Wednesday, November 3, 2010

Practice only makes for improvement. Les Brown

So today I was able to do a little make up of my not so great science and social studies lessons. I'm trying to figure out how to manage group work and the transition from whole group to small group. It seems like this is one of those things you can't really learn from a lecture, but it takes a lot of practice (and patients). There are a lot of things you just don't think about when planning a lesson for the first time. Today I worked on talking to the class about what it looks like when you are in your small group. "What should I see, and what should I hear." I then had a few groups model what they should do first before releasing the whole group to work on their own. They had a guide to their learning and it told step-by-step what to do. I was very naive at first and really over estimated their abilities. So today I re-explained the questions and the format to the guide and asked if students had any more questions after. This seemed to really help. I see it right now as if I'm practicing how to manage the group before taking over.

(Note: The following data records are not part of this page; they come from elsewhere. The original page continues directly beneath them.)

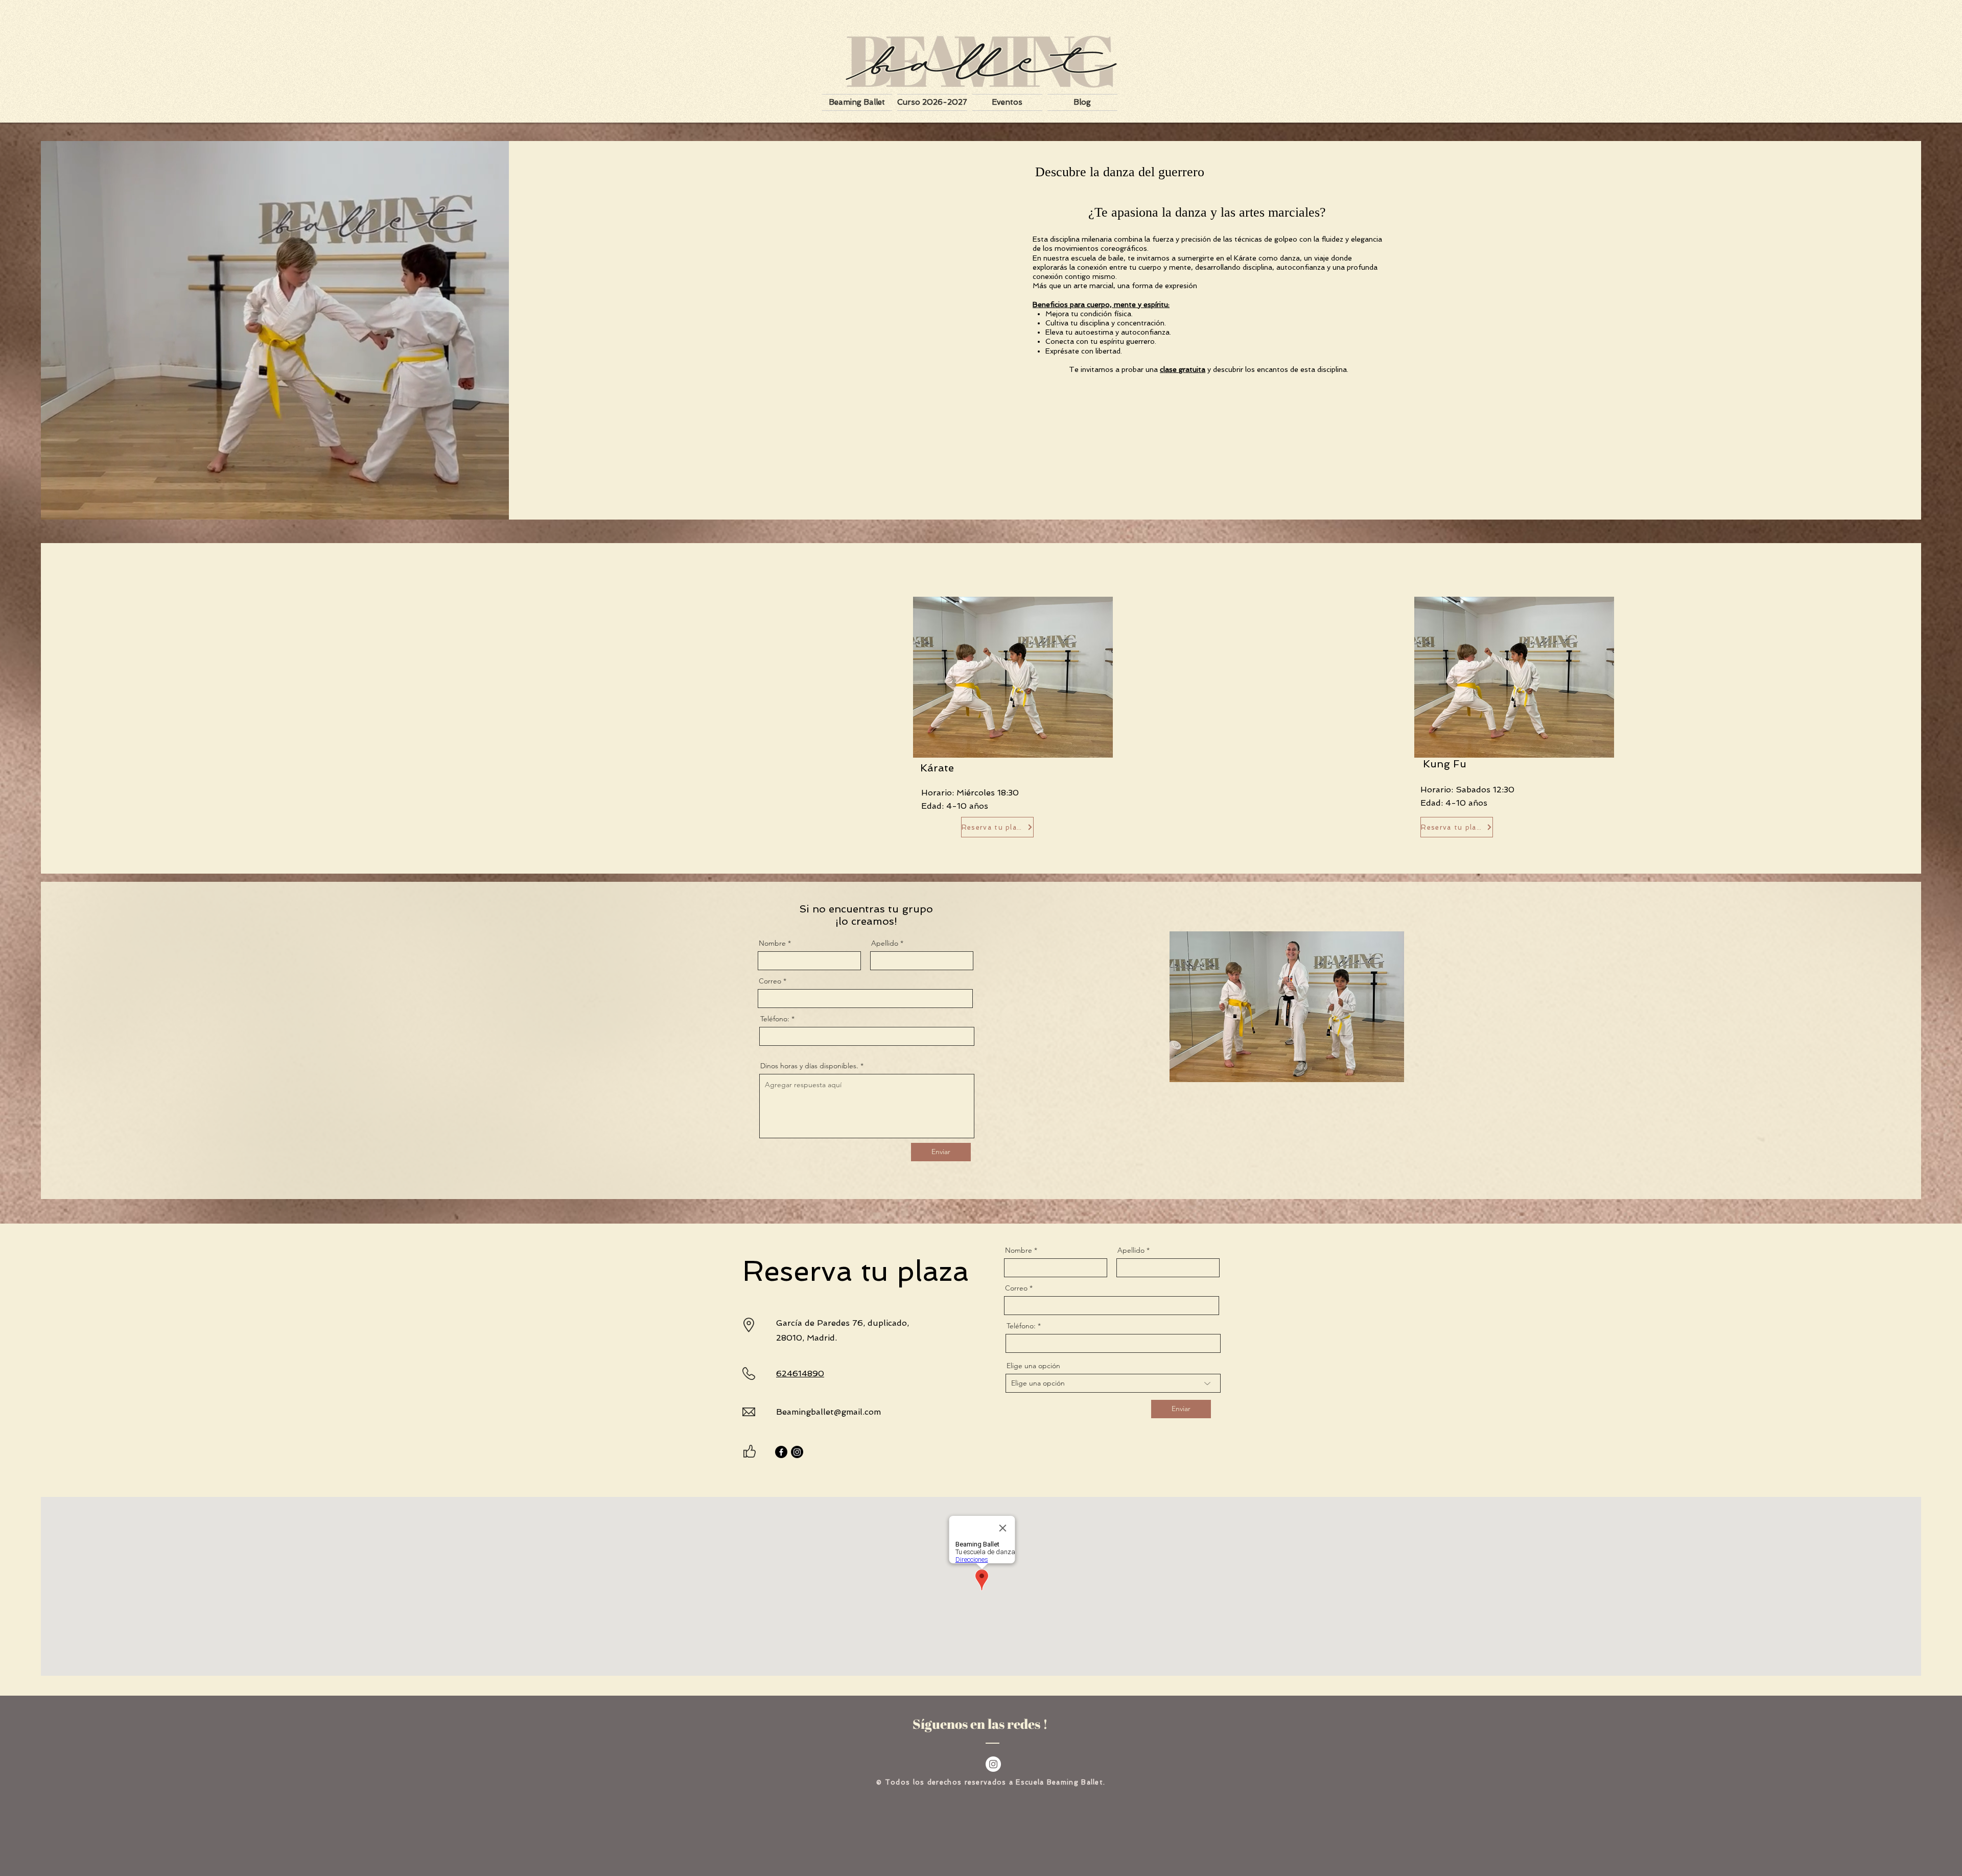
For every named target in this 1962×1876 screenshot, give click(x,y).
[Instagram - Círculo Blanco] (993, 1764)
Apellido (884, 943)
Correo (771, 980)
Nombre (773, 943)
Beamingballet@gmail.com (828, 1412)
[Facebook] (781, 1452)
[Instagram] (797, 1452)
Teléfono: (774, 1018)
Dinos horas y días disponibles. (809, 1065)
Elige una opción (1033, 1365)
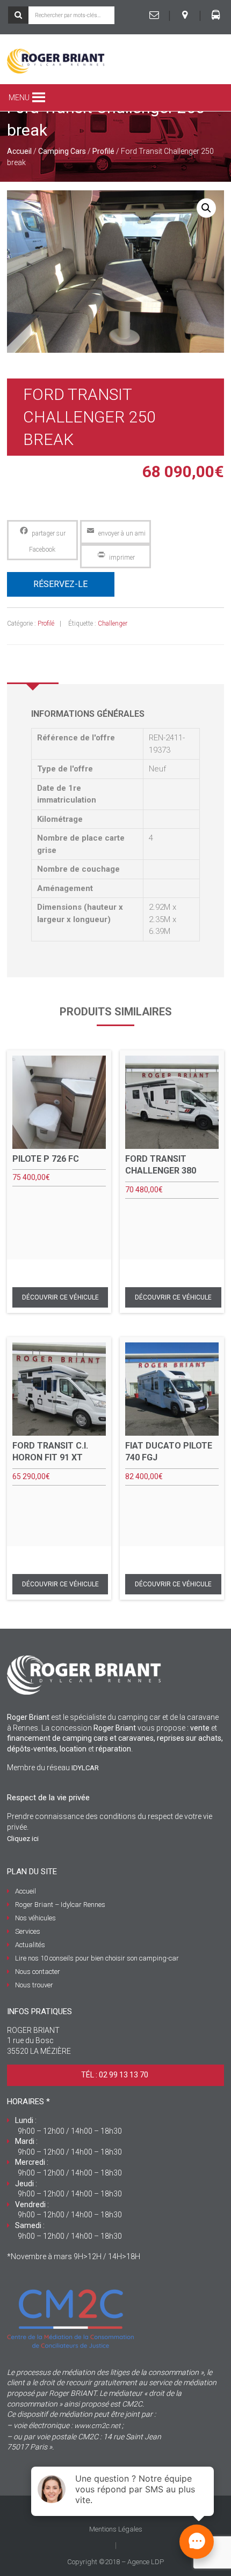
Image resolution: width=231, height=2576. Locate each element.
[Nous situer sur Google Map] (184, 15)
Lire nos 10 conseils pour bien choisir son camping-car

I see what works, what doesn't, and then expanding on what works.

Instead of going on to my next lesson in grammar I thought it would be more beneficial to go back over singular possessive nouns and have the students practice since this is an area that students get mixed up a lot in. (as well as adults). I feel like I repeated myself 100X when explaining that the 's shows that the (noun) owns something in the past few days but it seemed to really work and I only have about 2 students that missed a problem (mostly because they rushed through it). It shows the power of re-teaching and how students can benefit from hearing about a concept for more than one day. It seems like the curriculum doesn't allow a lot of time to really teach one particular area because we have to keep moving forward. But what then do you do if you have a few students or even a whole class that hasn't mastered the concept? Should you keep trudging along hoping that they will pick it up, for we are supposed to "believe in the spiral"? Or should we stop and try to mater the concept and move on to the next even though we may not have the time for it?